Os indícios de ilegalidade levantados no estudo aparecem em cinco tipos de situação. São identificados quando o ouro é comercializado: de títulos de extração que avançam sobre Terras Indígenas (TI) ou Unidades de Conservação (UC), onde a mineração não é permitida; de “títulos fantasmas”, onde não há indícios de extração ocorrendo, mostrando que podem estar sendo usados para a “lavagem de ouro”; de títulos onde há indícios de que a extração ocorre para além dos limites geográficos autorizados; sem a informação sobre os títulos de origem, que é obrigatória e, na sua ausência, torna a origem do ouro duvidosa; e, por fim, quando o ouro é exportado, mas sem os registros correspondentes nos dados da produção oficial.

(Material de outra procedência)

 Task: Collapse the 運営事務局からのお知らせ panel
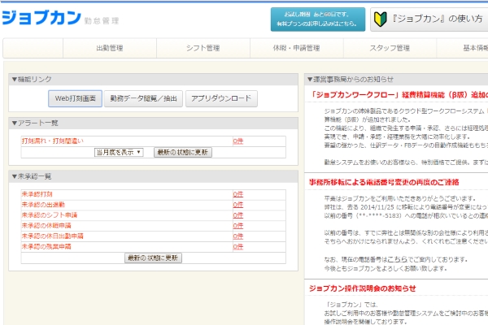[350, 79]
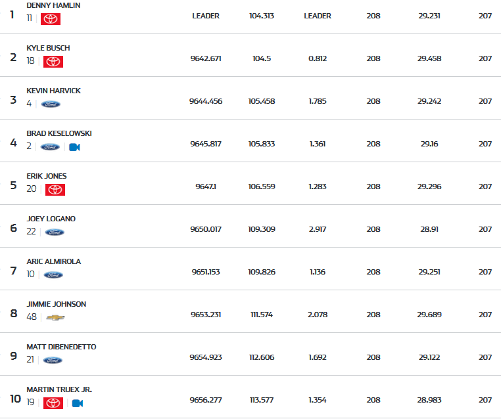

A metodologia é a mesma utilizada no estudo “Raio X do Ouro: mais de 200 toneladas podem ser ilegais”, lançado em fevereiro. Este levantamento – reunindo dados de 2015 a 2020 – apontou que pelo menos 229 toneladas de ouro com indícios de ilegalidade foram comercializadas no país neste período. Os anos com maior ouro comercializado com suspeita de irregularidades foram 2016 (44 toneladas) e 2020 (42 toneladas). As quase 54 toneladas de ouro aparentemente ilegal de 2021 é um triste recorde. “Por tudo isso, o Escolhas tem insistido na importância dos Projetos de Lei 2159/2022 e 836/2021, que estabelecem controles sobre a comercialização do ouro, da extração até as exportações”, reforça Larissa Rodrigues.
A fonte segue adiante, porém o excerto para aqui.